Completing the Covariance: Deterministic matrix completion for symmetric positive semi-definite matrices

This week in J. Pillz Happy Hour we discussed the following work:

Deterministic Symmetric Positive Semi-definite Matrix Completion
William E. Bishop and Byron M. Yu, NIPS, 2014

This paper took on the interesting problem of low-rank matrix completion with the twists that (1) the observed entries of the matrix A are both chosen in a deterministic manner and that (2) those entries consist of the union of principal sub-matrices A_l for = 1,2,... K. The large body of prior work in this field mostly relied on random sampling, i.e. we get to observe some set of M entries Y_{i,j} = A_{i,j} + \epsilon of A chosen uniformly at random from the set of all entries (i.e. see Candes & Recht, Candes & Plan, etc.). These initial guarantees had the nice property that the recovery guarantees occurred with high probability, meaning that despite the probabilistic nature of the observed entry locations, solving a convex optimization program was virtually guaranteed to recover the original matrix up to a bounded recovery error. Additionally, this recovery error bound correctly deduced the linear dependence on the error in the observations \epsilon.  The framework used was also expandable to cases where M linear combinations of  the entries of A were observed, significantly expanding the set of problems the theory was applicable to.

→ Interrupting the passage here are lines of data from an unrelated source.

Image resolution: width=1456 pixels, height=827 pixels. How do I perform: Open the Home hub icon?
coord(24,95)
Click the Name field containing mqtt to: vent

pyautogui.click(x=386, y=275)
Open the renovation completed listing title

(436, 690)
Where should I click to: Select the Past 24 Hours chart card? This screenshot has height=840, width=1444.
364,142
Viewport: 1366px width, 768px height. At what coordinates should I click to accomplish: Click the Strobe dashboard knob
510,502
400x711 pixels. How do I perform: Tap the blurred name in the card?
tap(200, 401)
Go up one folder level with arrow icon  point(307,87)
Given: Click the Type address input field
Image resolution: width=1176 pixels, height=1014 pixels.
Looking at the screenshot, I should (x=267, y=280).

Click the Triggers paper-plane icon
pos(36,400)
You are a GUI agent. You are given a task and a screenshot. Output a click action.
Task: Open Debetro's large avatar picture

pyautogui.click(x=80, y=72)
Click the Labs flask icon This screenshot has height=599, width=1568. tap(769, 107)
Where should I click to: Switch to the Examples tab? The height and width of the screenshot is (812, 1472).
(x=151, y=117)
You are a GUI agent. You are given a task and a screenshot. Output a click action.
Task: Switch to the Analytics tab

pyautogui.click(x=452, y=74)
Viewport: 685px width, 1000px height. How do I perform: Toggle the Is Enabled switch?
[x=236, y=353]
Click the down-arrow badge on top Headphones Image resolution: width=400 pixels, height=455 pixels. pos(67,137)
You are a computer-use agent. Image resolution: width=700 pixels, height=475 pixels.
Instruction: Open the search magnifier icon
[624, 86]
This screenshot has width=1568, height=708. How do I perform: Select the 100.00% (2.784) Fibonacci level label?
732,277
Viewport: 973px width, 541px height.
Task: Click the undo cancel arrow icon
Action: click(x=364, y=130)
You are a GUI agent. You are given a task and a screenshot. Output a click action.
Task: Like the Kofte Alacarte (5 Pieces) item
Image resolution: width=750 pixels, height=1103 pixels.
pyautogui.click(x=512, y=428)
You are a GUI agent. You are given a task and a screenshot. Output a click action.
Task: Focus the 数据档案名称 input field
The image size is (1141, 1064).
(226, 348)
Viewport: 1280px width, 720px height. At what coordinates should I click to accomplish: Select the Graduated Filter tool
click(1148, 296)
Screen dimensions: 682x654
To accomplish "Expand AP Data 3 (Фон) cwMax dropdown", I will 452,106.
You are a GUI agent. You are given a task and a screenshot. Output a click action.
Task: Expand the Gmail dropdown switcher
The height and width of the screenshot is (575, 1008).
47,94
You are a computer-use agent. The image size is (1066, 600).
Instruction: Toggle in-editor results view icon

For the case considered by Bishop & Yu, the random sampling framework considered previously was not useful, as there was much more structure in the problem being considered. Taking the motivating example of recovering a covariance matrix, the authors assume that instead of covariances between pairs of variables being observed individually, they instead assume that the covariance matrix between subsets of variables are, in turn, fully observed. They assume that there is no randomness in which variables are observed and instead seek to devise (1) conditions on when the full covariance is recoverable from the observed subset covariances, and (2) an algorithm that take the subset covariances and recover the full covariance. More generally, the authors phrase this as the recovery of symmetric positive semi-definite matrices from principal sub-blocks.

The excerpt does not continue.